18 June 2011

Senlis, near Paris and CDG

Senlis is a town of some 16,000 inhabitants just 25 miles/40 km north of Paris. It's close to Charles de Gaulle (CDG) airport and the town and château of Chantilly. I was in Senlis [sã-LEESS] two weeks ago and I was struck by the medieval character of the town's narrow, winding streets. It seems untouched by the passage of time — at least the old center of town does.

Central Senlis was declared a "protected zone" that covers nearly 100 acres in the town. Medieval buildings and many monuments have been carefully restored. The town organizes a varied program of cultural events to keep things lively, from what I've read.

All these pictures are ones I took in Senlis on June 5, 2011.

The cost of keeping the old town authentic and interesting is subsidized in part by tax monies flowing in from what is called une zone d'activités — a business park — outside town on the A1 autoroute that leads to nearby Paris on the south and Lille and Brussels to the north.

Senlis itself is about 2,000 years old, as far as can be determined. It was a Celtic city before the Roman conquest. For a time under and after the Romans, the town's name was Augustomagus, meaning "Augustus' market." It had status as a ville libre, of which there were only 10 in Gaul under the Roman administration, paying tribute directly to the emperor.

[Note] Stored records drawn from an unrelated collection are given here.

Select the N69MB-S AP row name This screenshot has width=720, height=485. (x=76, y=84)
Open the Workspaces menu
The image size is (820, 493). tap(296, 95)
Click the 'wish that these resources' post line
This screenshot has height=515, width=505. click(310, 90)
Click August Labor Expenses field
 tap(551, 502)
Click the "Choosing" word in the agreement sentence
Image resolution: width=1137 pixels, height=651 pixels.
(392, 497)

The temples, triumphal arches, palaces, and baths built by the Romans all disappeared over the centuries, with the exception a the Roman arena, of which visible ruins remain. Details of the town's history during the Middle Ages are sketchy, but Charlemagne and other Frankish kings weren't strangers to Senlis. In the year 987, it is said, Hugues Capet was elected king by his barons, meeting in Senlis. The Capetian dynasty — 37 French kings — lived on for nearly 900 years.

As late as the 13th century, judging by maps from that period, Senlis was a larger town than Paris. It was prosperous and known for its leather goods, woolens, and furs. It was an important market town for the region, and there were annual fairs and festivals. Senlis was even a wine town. The soil was sandy and light all around the town and was considered perfect for grapes. Even the king owned a vineyard there.

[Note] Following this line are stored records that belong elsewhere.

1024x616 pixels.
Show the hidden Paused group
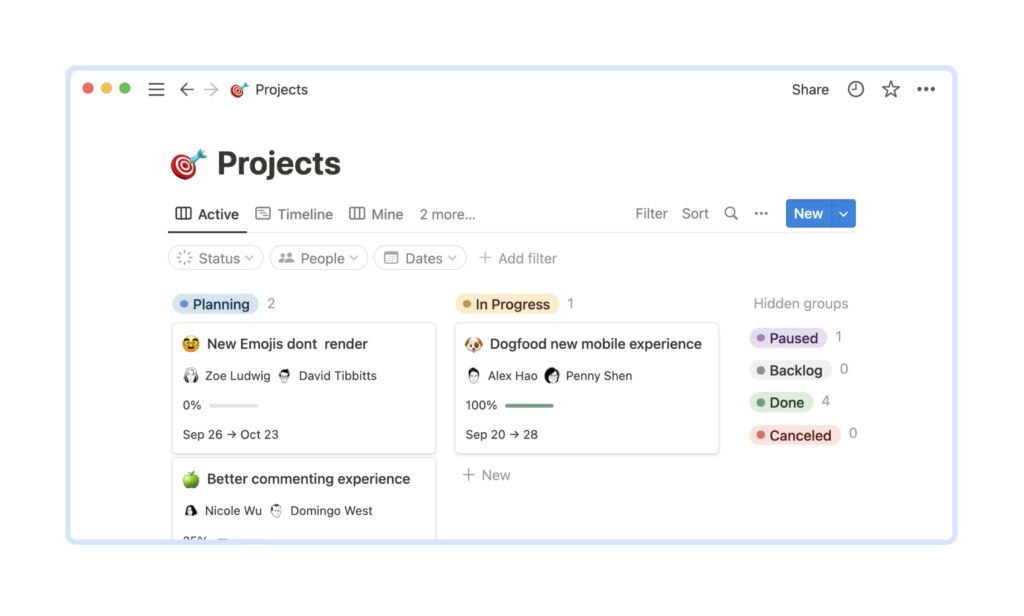coord(788,338)
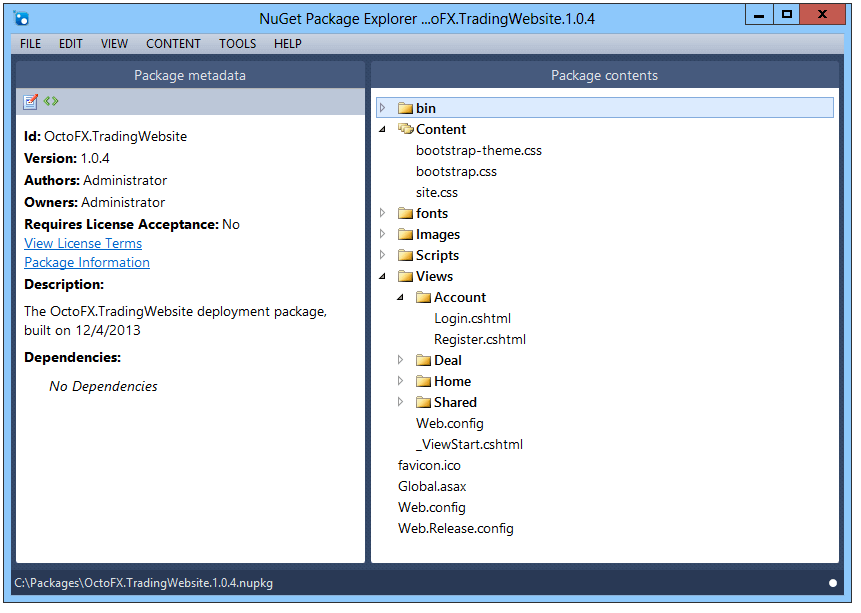This screenshot has width=861, height=613.
Task: Click the edit metadata pencil icon
Action: 31,100
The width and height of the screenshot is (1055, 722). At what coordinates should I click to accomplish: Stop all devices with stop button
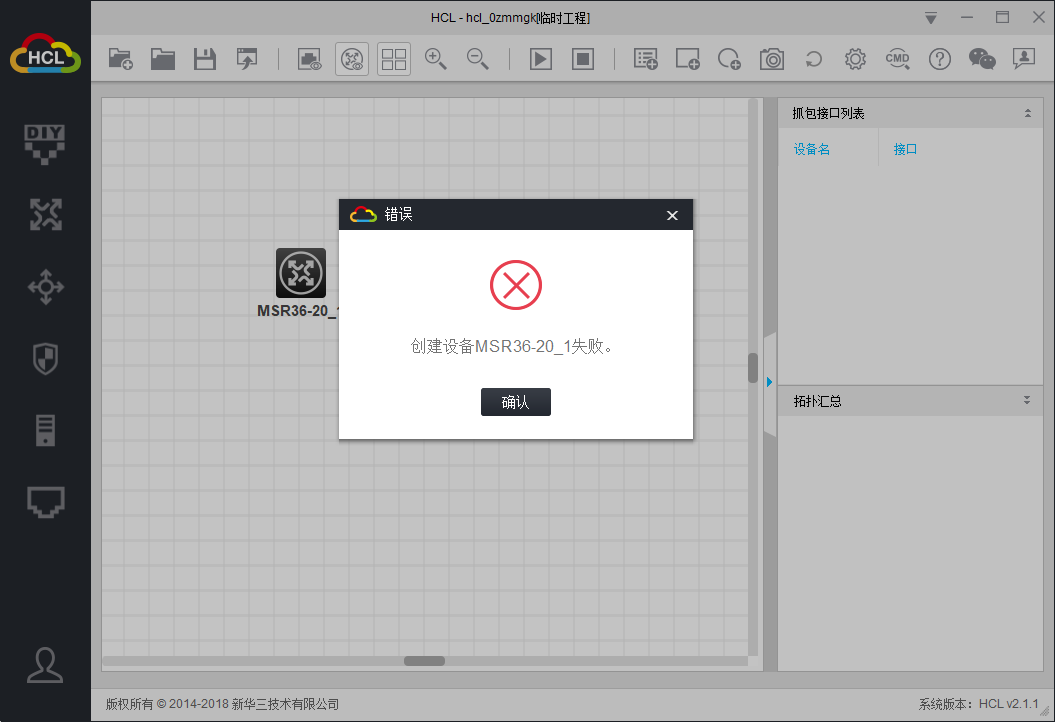point(583,59)
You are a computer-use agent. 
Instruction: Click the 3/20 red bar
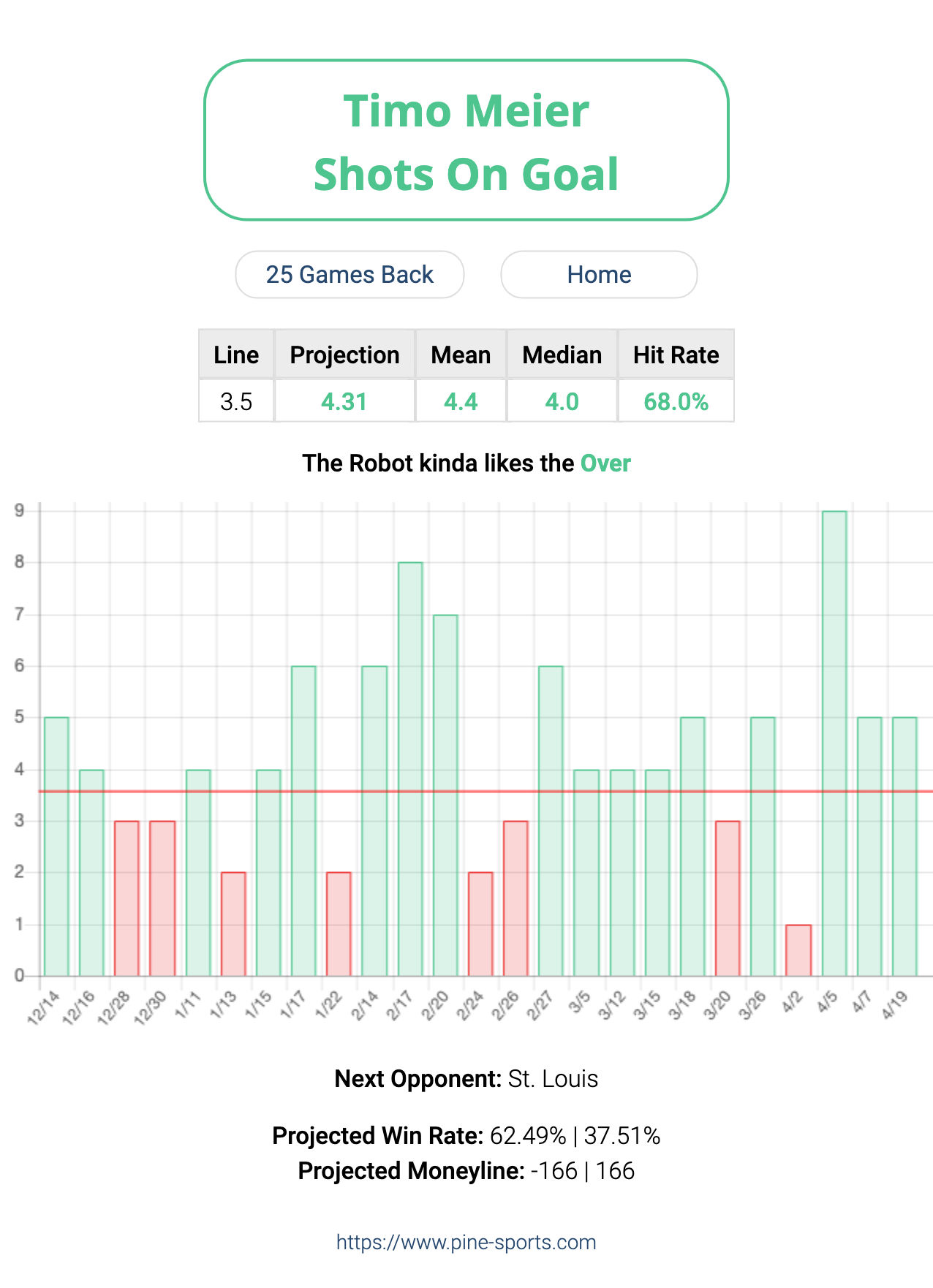point(728,898)
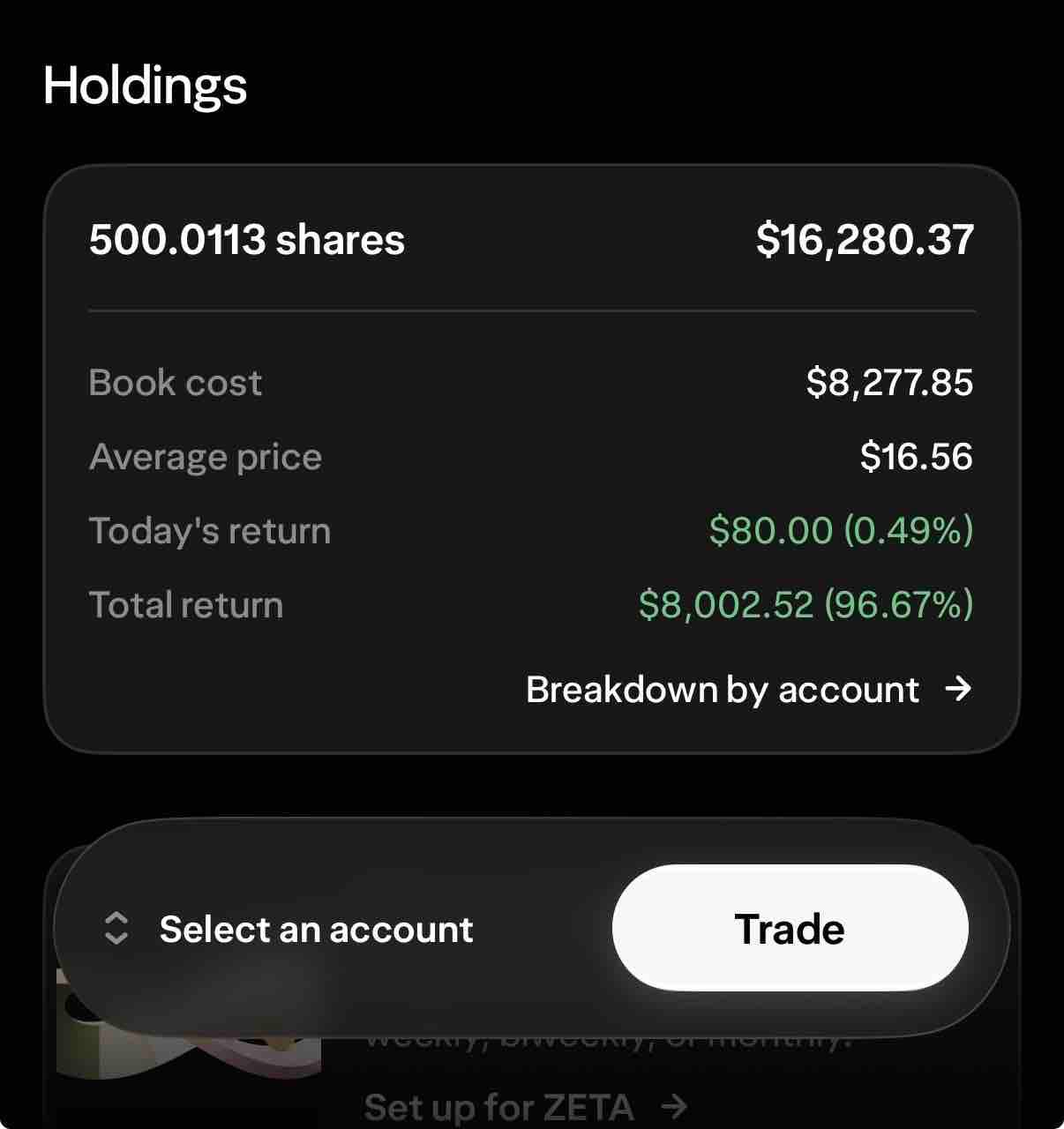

You get the idea. French towns have thousands of years of history behind them. Senlis is a beautiful place to visit, and it's especially close to the big Paris airport at Roissy. It's not quite a suburb of Paris, but it certainly is part of the larger Paris region, economically and geographically speaking.

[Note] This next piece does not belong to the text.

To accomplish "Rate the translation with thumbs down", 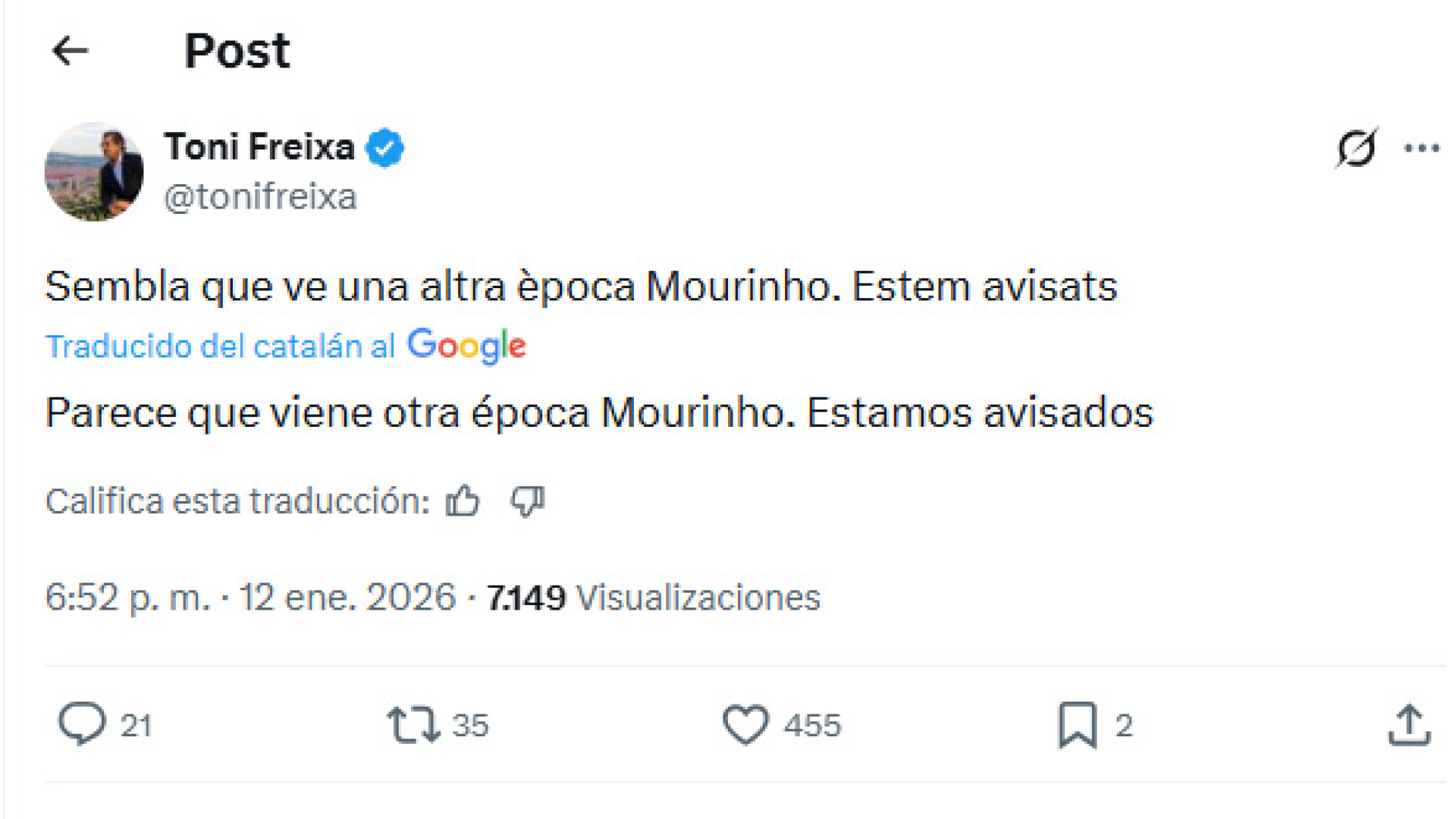I will click(x=527, y=501).

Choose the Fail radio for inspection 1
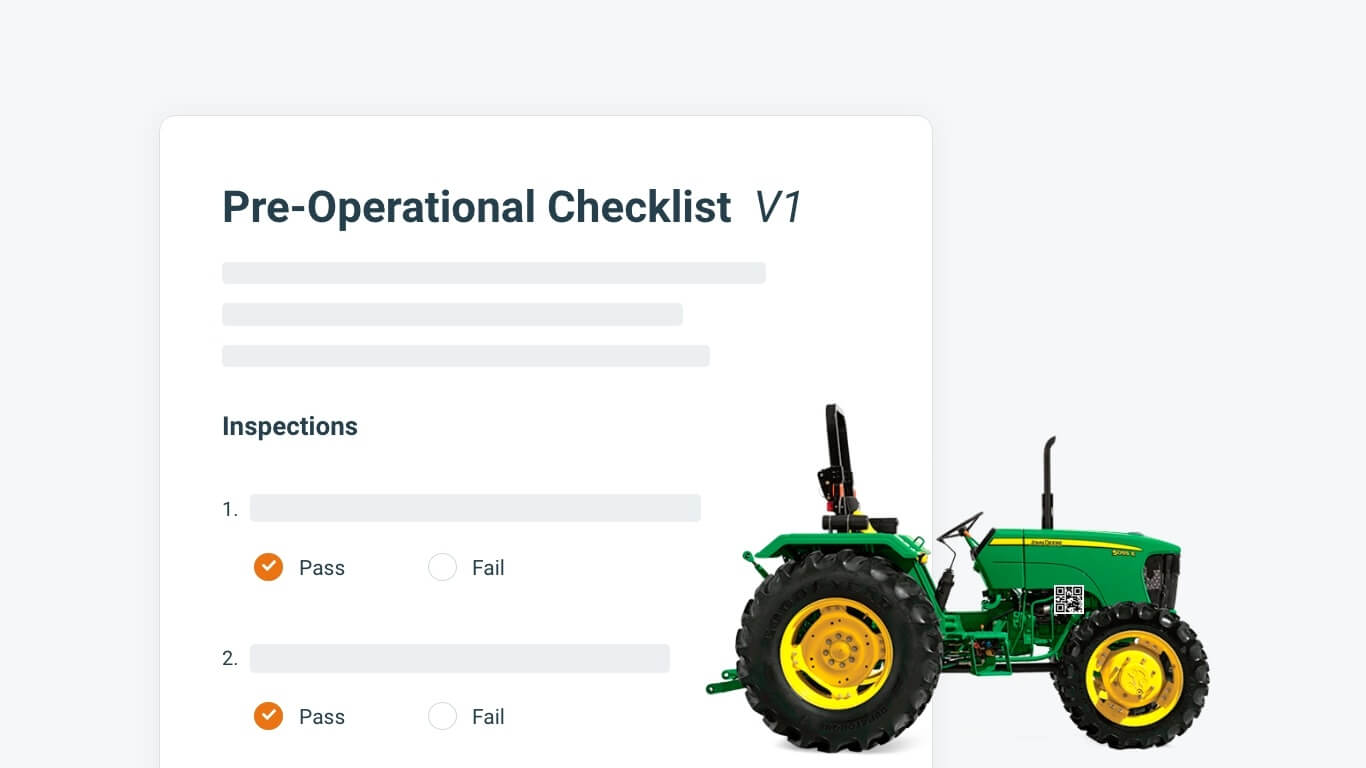coord(442,567)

When Walt and I arrived in France eight years ago, flying into CDG with our dog, Senlis was our first stop after we left the airport. It was a good place to take the dog for a walk after her 10 hour ordeal in the baggage compartment — she was fine, actually — and to get some lunch. Senlis has that old French feel and when you get there you know you're not in America any more, for sure.


  1. Hi Ken,
    I also spent a couple of days in Senlis and felt much the same as you do about the feel of the town and the wonderful architecture. This is one of my typical northern 'French" towns. Property prices are prohibitive though due to its close proximity to Paris. I guess it's a true bourgeois ville.

  2. When Elliot and I visited Senlis (his first time to Europe) we saw a sign on a section of the original, ancient town walls, stating that this section dated from way back whenever (3rd Century?). Elliot, in a rare moment of being awed, said, "Wait... did you say 3rd century?? This wall is from the 3rd century??" I had forgotten how this would have been his very first exposure to anything older than about 150 years old! We enjoyed the town, and then had an ice cream (with whipped cream atop, of course), in Chantilly.


  3. @Judy -- isn't it an eye opener? I have had similar feelings. Whoa, there are thing more than 150 years old? Of couse, I had the same experience traveling from California to Boston....

  4. Senlis has a special time in our travels - it was the same year we said hello to you and Walt.

  5. I LOVE these old buildings. Do you know if any of them are original from the early days?

  6. Starman, I think a lot of the building are "original" but like most old buildings they have been renovated, restored, modified, and improved over the centuries. There were battles at Senlis during all the wars in the 19th and 20th centuries. I don't know what the extent of the damage was and how much had to be rebuilt.

    john-san, I'm not surprised to hear that real estate properties are high in Senlis, given the town's proximity to Paris and the airport along with its medieval character.